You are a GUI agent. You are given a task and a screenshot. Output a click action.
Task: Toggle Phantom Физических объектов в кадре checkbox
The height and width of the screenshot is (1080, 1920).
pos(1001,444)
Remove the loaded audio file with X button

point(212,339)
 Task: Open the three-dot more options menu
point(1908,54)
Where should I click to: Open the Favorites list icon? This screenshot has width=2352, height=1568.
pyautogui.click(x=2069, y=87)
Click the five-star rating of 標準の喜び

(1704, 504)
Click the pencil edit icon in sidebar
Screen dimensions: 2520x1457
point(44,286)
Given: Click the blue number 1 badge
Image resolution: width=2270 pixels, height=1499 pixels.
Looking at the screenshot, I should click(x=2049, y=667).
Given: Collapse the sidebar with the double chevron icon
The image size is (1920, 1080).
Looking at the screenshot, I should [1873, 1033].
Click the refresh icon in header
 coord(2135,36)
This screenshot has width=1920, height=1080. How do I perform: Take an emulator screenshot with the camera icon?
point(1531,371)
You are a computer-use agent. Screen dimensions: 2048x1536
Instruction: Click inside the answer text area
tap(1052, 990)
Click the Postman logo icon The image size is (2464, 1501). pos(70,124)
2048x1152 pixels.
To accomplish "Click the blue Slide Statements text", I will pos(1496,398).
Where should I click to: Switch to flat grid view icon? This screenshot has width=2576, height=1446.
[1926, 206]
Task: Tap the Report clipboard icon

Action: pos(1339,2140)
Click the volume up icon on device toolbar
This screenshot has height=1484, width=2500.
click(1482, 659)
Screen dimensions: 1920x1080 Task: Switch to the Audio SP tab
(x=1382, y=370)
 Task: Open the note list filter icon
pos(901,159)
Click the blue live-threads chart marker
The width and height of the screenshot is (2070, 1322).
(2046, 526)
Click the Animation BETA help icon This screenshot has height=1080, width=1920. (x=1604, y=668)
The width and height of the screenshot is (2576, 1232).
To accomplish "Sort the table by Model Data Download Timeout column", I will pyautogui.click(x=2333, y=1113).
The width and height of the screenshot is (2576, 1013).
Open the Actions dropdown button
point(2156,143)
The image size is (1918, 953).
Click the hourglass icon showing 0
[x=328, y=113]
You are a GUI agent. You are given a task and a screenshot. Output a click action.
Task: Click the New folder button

· · ·

PROBLEM TO WORK ON
Copy out the data exactly as it stands, leaving nothing out.

EXERCISE RESULT
You are a GUI agent. You are given a task and a screenshot. Output a click action.
Task: Toggle Phantom Физических объектов в кадре checkbox
The height and width of the screenshot is (1080, 1920).
pos(1001,444)
Remove the loaded audio file with X button

point(212,339)
 Task: Open the three-dot more options menu
point(1908,54)
Where should I click to: Open the Favorites list icon? This screenshot has width=2352, height=1568.
pyautogui.click(x=2069, y=87)
Click the five-star rating of 標準の喜び

(1704, 504)
Click the pencil edit icon in sidebar
Screen dimensions: 2520x1457
point(44,286)
Given: Click the blue number 1 badge
Image resolution: width=2270 pixels, height=1499 pixels.
Looking at the screenshot, I should click(x=2049, y=667).
Given: Collapse the sidebar with the double chevron icon
The image size is (1920, 1080).
Looking at the screenshot, I should [1873, 1033].
Click the refresh icon in header
 coord(2135,36)
This screenshot has width=1920, height=1080. How do I perform: Take an emulator screenshot with the camera icon?
point(1531,371)
You are a computer-use agent. Screen dimensions: 2048x1536
Instruction: Click inside the answer text area
tap(1052, 990)
Click the Postman logo icon The image size is (2464, 1501). pos(70,124)
2048x1152 pixels.
To accomplish "Click the blue Slide Statements text", I will pos(1496,398).
Where should I click to: Switch to flat grid view icon? This screenshot has width=2576, height=1446.
[1926, 206]
Task: Tap the Report clipboard icon

Action: pos(1339,2140)
Click the volume up icon on device toolbar
This screenshot has height=1484, width=2500.
click(1482, 659)
Screen dimensions: 1920x1080 Task: Switch to the Audio SP tab
(x=1382, y=370)
 Task: Open the note list filter icon
pos(901,159)
Click the blue live-threads chart marker
The width and height of the screenshot is (2070, 1322).
(2046, 526)
Click the Animation BETA help icon This screenshot has height=1080, width=1920. (x=1604, y=668)
The width and height of the screenshot is (2576, 1232).
To accomplish "Sort the table by Model Data Download Timeout column", I will pyautogui.click(x=2333, y=1113).
The width and height of the screenshot is (2576, 1013).
Open the Actions dropdown button
point(2156,143)
The image size is (1918, 953).
Click the hourglass icon showing 0
[x=328, y=113]
You are a GUI agent. You are given a task and a screenshot. Output a click action.
Task: Click the New folder button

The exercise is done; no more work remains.